> [TEXT SHOWN]

The influence of the youth in activist movements is not a novel phenomenon. Movements in the United States, Hong Kong, Thailand, and many other countries have seen youth at the forefront of their individual struggles for democracy. What is new about this phenomenon is the global perspective of the youth of today, paired with their abilities to spread information rapidly and prolifically. As written in the study Digital Activism Decoded by Mary C. Joyce, “Digital communication tools provide us with a wealth of new opportunities for mobilizing our resources and turning them into power” Young people today are more united than previous generations and are beginning to recognize that cyclical patterns of inequality must be combatted at home, and also abroad. Young people are no longer defined by borders, and neither are their calls for change.
On October 6th-7th the SNF Agora Institute at Johns Hopkins hosted a “Cultivating Youth Activism” conference. The conference was centered around international collaboration and expanding conversations to fit into a broader more interconnected view of the world. I was able to ask the panelists on the panel “The Imperative for Racial and Economic Justice” the following question, “Would you be able to speak about the connections between racism and discrimination and overall quality of democracy?” This question and its centrality to the phenomenon of democratic erosion is indisputable. Professor Alcinda Honwana (Firoz Lalji Centre for Africa, Mozambique) responded by highlighting the effect that a globalized new generation is having and she asserted that there has been a mushrooming of sorts of the number of youth movements in the world over the last 2 decades. Additionally, she suggested that an important idea to consider is, “Democracy as a system is meant to listen to people, but who are we listening to?” Youth across the world have ideas to be heard if only we make space to hear them.
The perceived apathy of youth globally was also addressed by many in the conference with the following themes being discussed. One of the main observations was that youth movements tend to organize horizontally around a central goal instead of around a leader. This wave of horizontalism works for youths who can have agency within a movement, but also makes these movements hard to measure, or even hard to recognize, because there are often many sub-groups within an overarching movement. This phenomenon is clearly demonstrated within the Thailand youth protests where the movement is typically described as leaderless in nature. Dr. Aim Sinpeng from the University of Sydney said that the protests in Thailand have learned from the protests in Hong Kong “where these groups represent free individuals that come together rather than being anchored down by particular organizations or political parties.” This decentralized structure in youth movements can be an asset but also can create issues when trying to clarify a single message or goal. Disparate tendencies within a wide movement is also an issue observed within the Black Lives Matter movement. There was a division between strictly nonviolent groups and groups more willing to use whatever means they deemed appropriate. This created an avenue for critics of the movement to question its effectiveness as a whole.
Contemporary youth movements are even more interconnected than those of the past through the usage of online platforms. For instance, on June 4th, 2020 six young women ages 14-16 were able to found a movement titled Teens for Equality under the umbrella of Black Lives Matter, and in just five days they “were leading a march of protesters some 10,000 strong, according to police estimates.” What is important to examine from a political science perspective is how there is a rich history of youth activism to be drawn upon, and while youth activism may be horizontally oriented, it has also often been highly effective in creating change. This change would not have been possible however without the widespread network available for youth activists to access online.

> [REQUIREMENTS] According to the text on youth activism, which institute hosted the "Cultivating Youth Activism" conference?

> [RAW DATA]
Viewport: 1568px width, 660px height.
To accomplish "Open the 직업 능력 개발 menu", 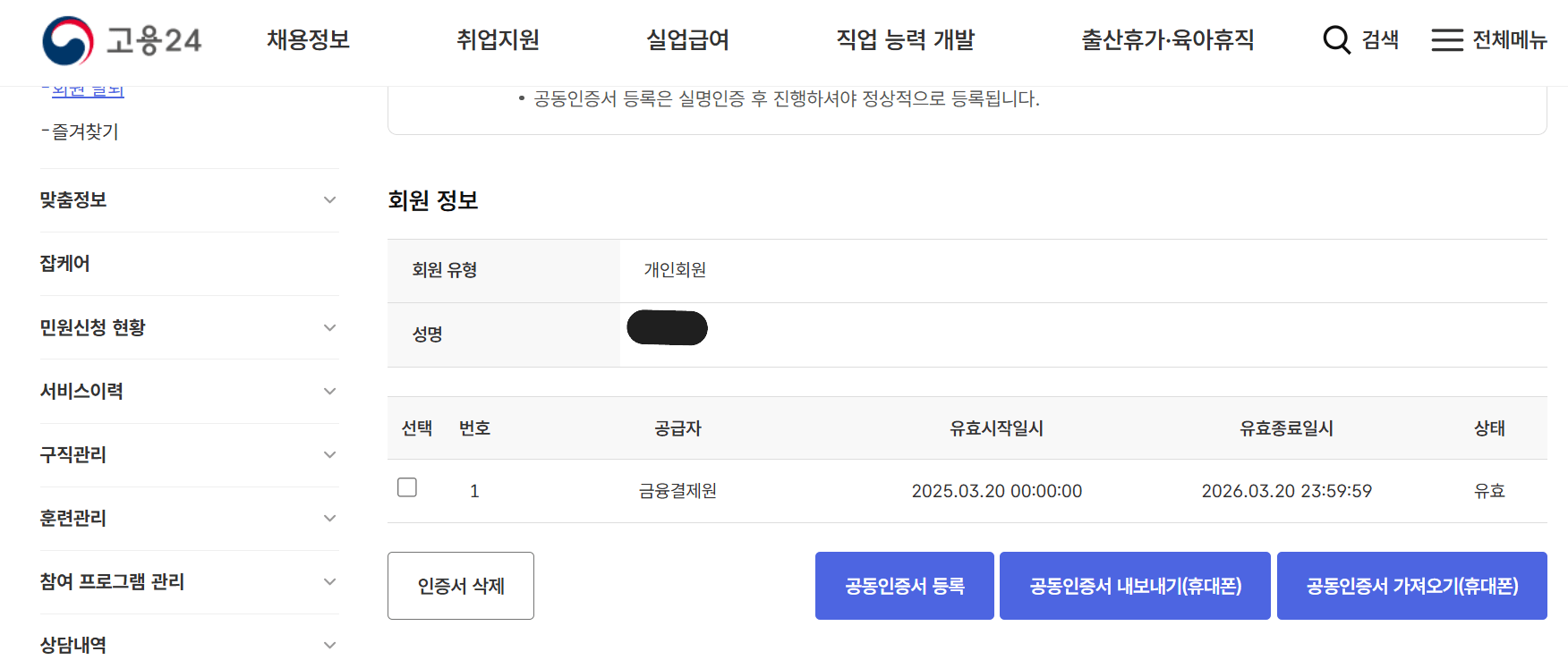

> [SOLUTION FOR THIS PROBLEM] The SNF Agora Institute at Johns Hopkins